Two cases of dengue meningitis: a rare first presentation
Author(s) -
Rudra Prosad Goswami,
A. Mukherjee,
Tapan Biswas,
Partha Karmakar,
Alakendu Ghosh
Publication year - 2012
Publication title -
the journal of infection in developing countries
Language(s) - English
Resource type - Journals
SCImago Journal Rank - 0.322
H-Index - 49
eISSN - 2036-6590
pISSN - 1972-2680
DOI - 10.3855/jidc.2241
Subject(s) - dengue fever , pleocytosis , medicine , csf pleocytosis , lymphocytic pleocytosis , meningoencephalitis , meningitis , viral meningitis , encephalitis , dengue virus , etiology , immunology , cerebrospinal fluid , pediatrics , bacterial meningitis , virus
Dengue, a mosquito-borne disease caused by a flavivirus, is recognized in over 120 countries with 3.6 billion people living in areas at risk.

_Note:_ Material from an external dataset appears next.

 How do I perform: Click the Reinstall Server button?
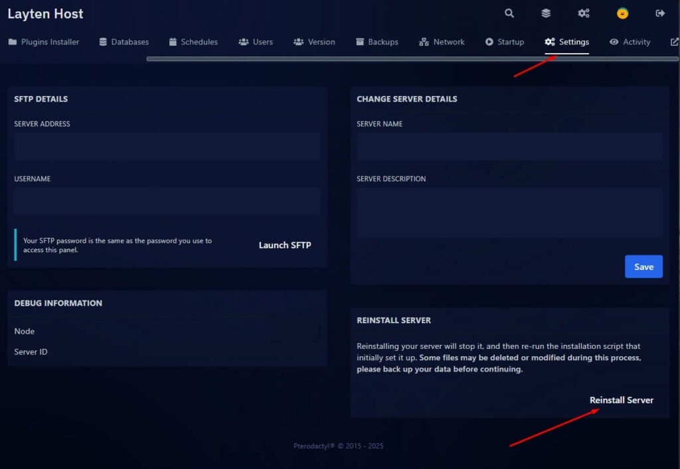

Neurological manifestations are infrequently reported as clinical consequences of dengue infection. Though severe dengue may be associated with meningoencephalitis, meningitis is a rare initial presentation of otherwise uncomplicated dengue fever. We report two adult patients who presented with fever, headache, and nuchal rigidity without the typical symptoms of dengue infection. Cerebrospinal fluid (CSF) analysis showed lymphocytic pleocytosis in one and slight neutrophilic pleocytosis in the other with a normal glucose value and negative bacterial cultures. Dengue was suspected because thrombocytopenia was symptomatic in one patient and documented during the hospital course, and was confirmed by demonstration of IgM antibody in the cerebrospinal fluid samples specific for dengue in both cases. Our report demonstrates that meningitis with or without encephalitis can be the first manifestation of dengue infection. In endemic areas, dengue infection should be considered as a probable etiological agent of meningitis. Regular monitoring of platelet count can be an invaluable diagnostic screening tool. In appropriate clinical settings detection of anti-dengue IgM both in serum and in CSF may lead to correct diagnosis.